Award analysis: This was definitely a "real world" pick and a nod in the direction of economists who are engaged in policy analysis and writing for the broader public.  Krugman is a solo winner and solo winners are becoming increasingly rare.  That is the real statement here, namely that Krugman deserves his own prize, all to himself.  This could easily have been a joint prize, given to other trade figures as well, but in handing it out solo I believe the committee is a) stressing Krugman’s work in economic geography, and b) stressing the importance of relevance for economics.  Daniel Davies also sees it as a career-based award. 

Who are the big losers?  Avinash Dixit and Elhanan Helpman and Maurice Obstfeld have to feel their chances for the prize went down significantly.

Addendum: Here is Bryan Caplan on "Paul Krugman, Guilty Pleasure."

What is a bank?

Via Matt Yglesias, Justin Fox writes:

If you borrow short and lend long, you’re effectively a bank. It’s
becoming ever less clear to me what justification there is for nonbank
borrow-short-lend-long-institutions other than regulatory arbitrage.

I cannot sign on to this principle.  Business-to-business trade credit is huge in the United States (it’s not all short term) as is commercial lending, as you might get from General Motors or for that matter Sears or Nordstrom.  Pawn shops are more common than you might think.  If we regulate these lenders like banks we presumably have to give them comparable privileges, which could mean discount window access, FDIC access, and the use of Fed Wire.  Plus they would be subject to other regulations on banks, including restrictions on affiliations with commercial firms.  I don’t want to do that and in many cases I don’t even see what it would mean to do that (how can we stop Sears from affiliating with a commercial firm?).  I conclude that we cannot escape some important legal distinction between bank and non-bank lenders.  Admittedly any such distinctions can become more problematic with the march of technology and the increasing sophistication of regulatory arbitrage.

Is there any scenario for a break-up of the Euro zone?

Let’s say a Eurozone country faces a bank failure and the debt of the failing bank is very large relative to that country’s gdp.  This could happen in many countries.  The fiscal authority of that country cannot do the bailout on its own, in part because the resources are not there and in part because the country lacks the political unity for raising taxes.  The other EU countries cannot be persuaded to ante up.  The country in question either loses its major bank, and suffers the concomitant fall out, or it creates "on the spot" monetary policy to save the bank.  That means creating a domestic currency and suddenly announcing that the accounts of the bank will be reimbursed in terms of that currency rather than Euros.

I believe the odds of this outcome are relatively small.

That said, the "easy" option is for the ECB to do the bailout in terms of Euros.  A non-unanimity-requiring procedure for this should be worked out in advance to a greater degree than is currently the case.  And such a procedure may need to be worked out soon, while it is still unclear who would be the winners and losers from such an arrangement.

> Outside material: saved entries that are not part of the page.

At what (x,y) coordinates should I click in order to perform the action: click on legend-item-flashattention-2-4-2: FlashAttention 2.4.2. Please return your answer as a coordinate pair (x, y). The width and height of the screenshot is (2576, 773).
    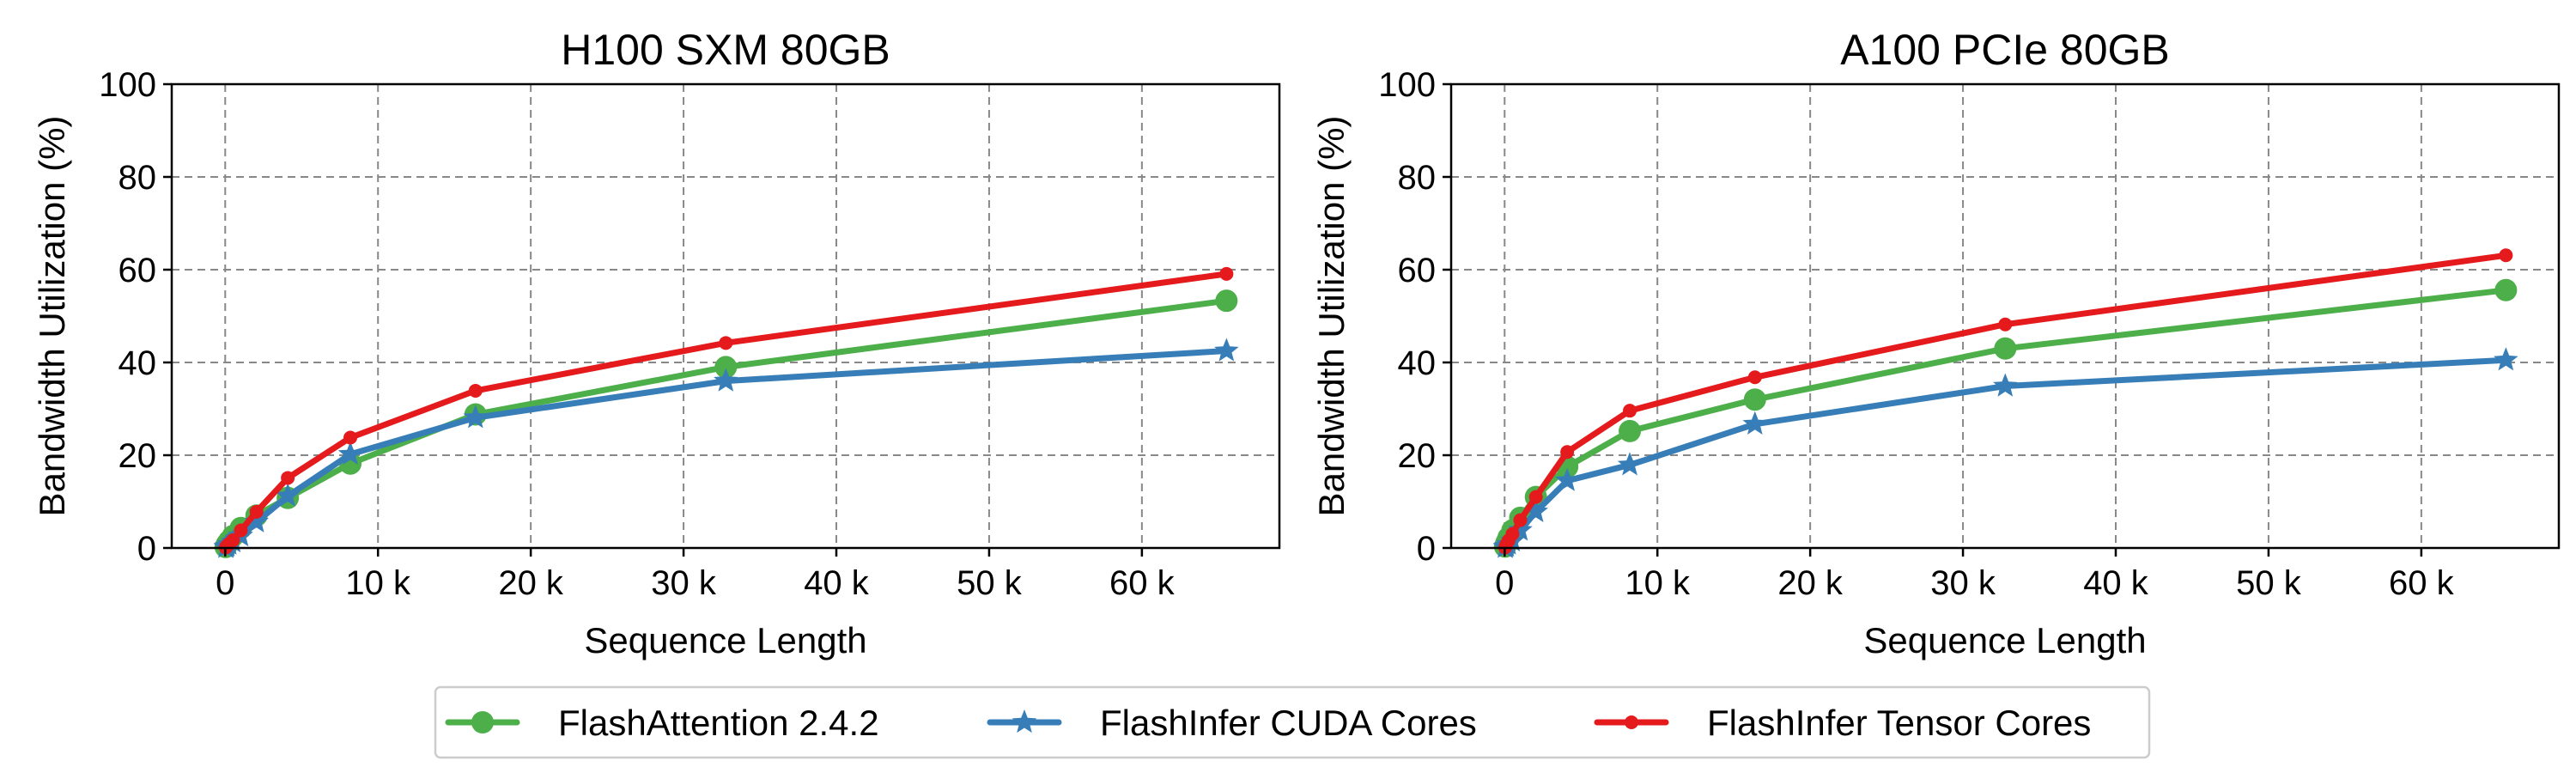
    Looking at the image, I should click on (662, 723).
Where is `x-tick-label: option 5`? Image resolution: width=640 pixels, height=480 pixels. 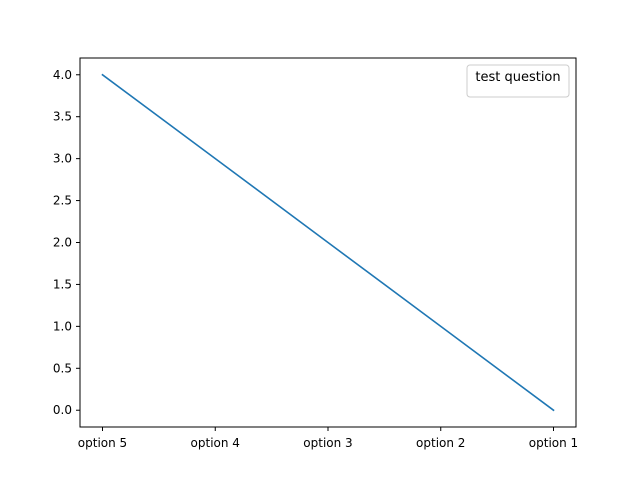
x-tick-label: option 5 is located at coordinates (102, 443).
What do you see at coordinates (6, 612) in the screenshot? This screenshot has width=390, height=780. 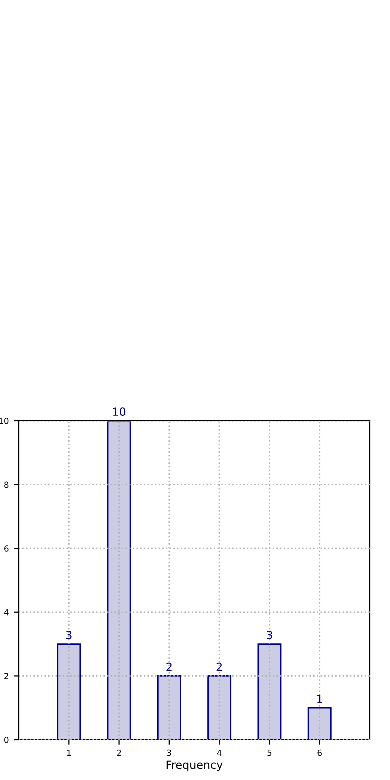 I see `y-tick-label: 4` at bounding box center [6, 612].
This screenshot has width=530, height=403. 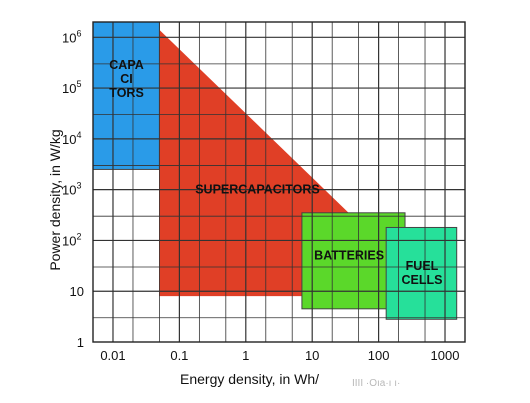 I want to click on y-tick-label: 10³, so click(x=72, y=190).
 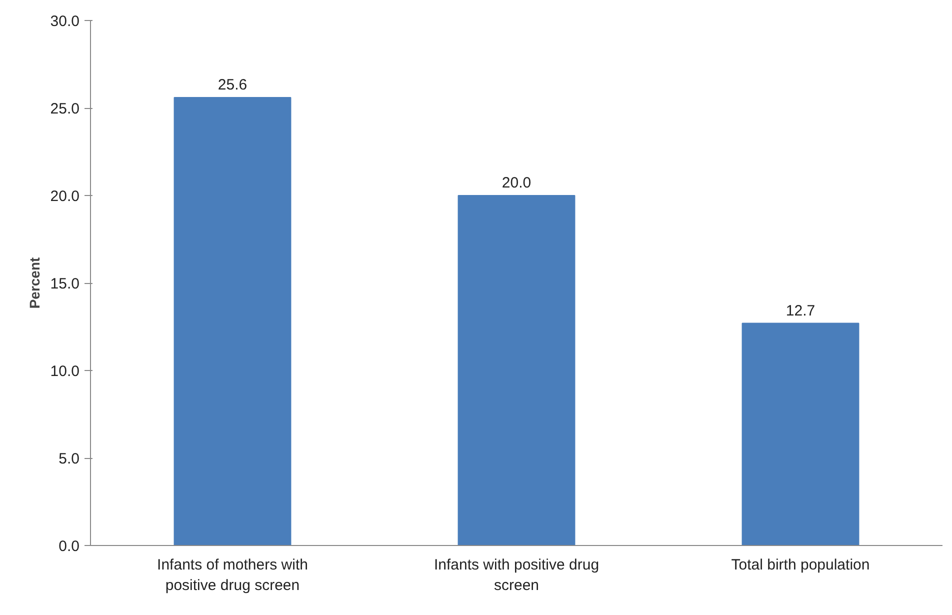 What do you see at coordinates (65, 109) in the screenshot?
I see `y-tick-label: 25.0` at bounding box center [65, 109].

Plan B, from Luigi Zingales

Find it here.  In a nutshell:

Congress should pass a law that makes a re-contracting option available to all homeowners living in a zip code where house prices dropped by more than 20% since the time they bought their property.

Thanks to two brilliant economists, Chip Case and Robert Shiller, we have reliable measures of house price changes at the zip code level.  Thus, by using this real estate index, the re-contracting option will reduce the face value of the mortgage (and the corresponding interest payments) by the same percentage by which house prices have declined since the homeowner bought (or refinanced) his property.

…In exchange, however, the mortgage holder will receive some of the equity value of the house at the time it is sold. Until then, the homeowners will behave as if they own 100% of it. It is only at the time of sale that 50% of the difference between the selling price and the new value of the mortgage will be paid back to the mortgage holder.

Zingales also stresses that half-hearted attempts at bank recapitalization are unlikely to work at this time; he thinks that at least $600 billion would be needed.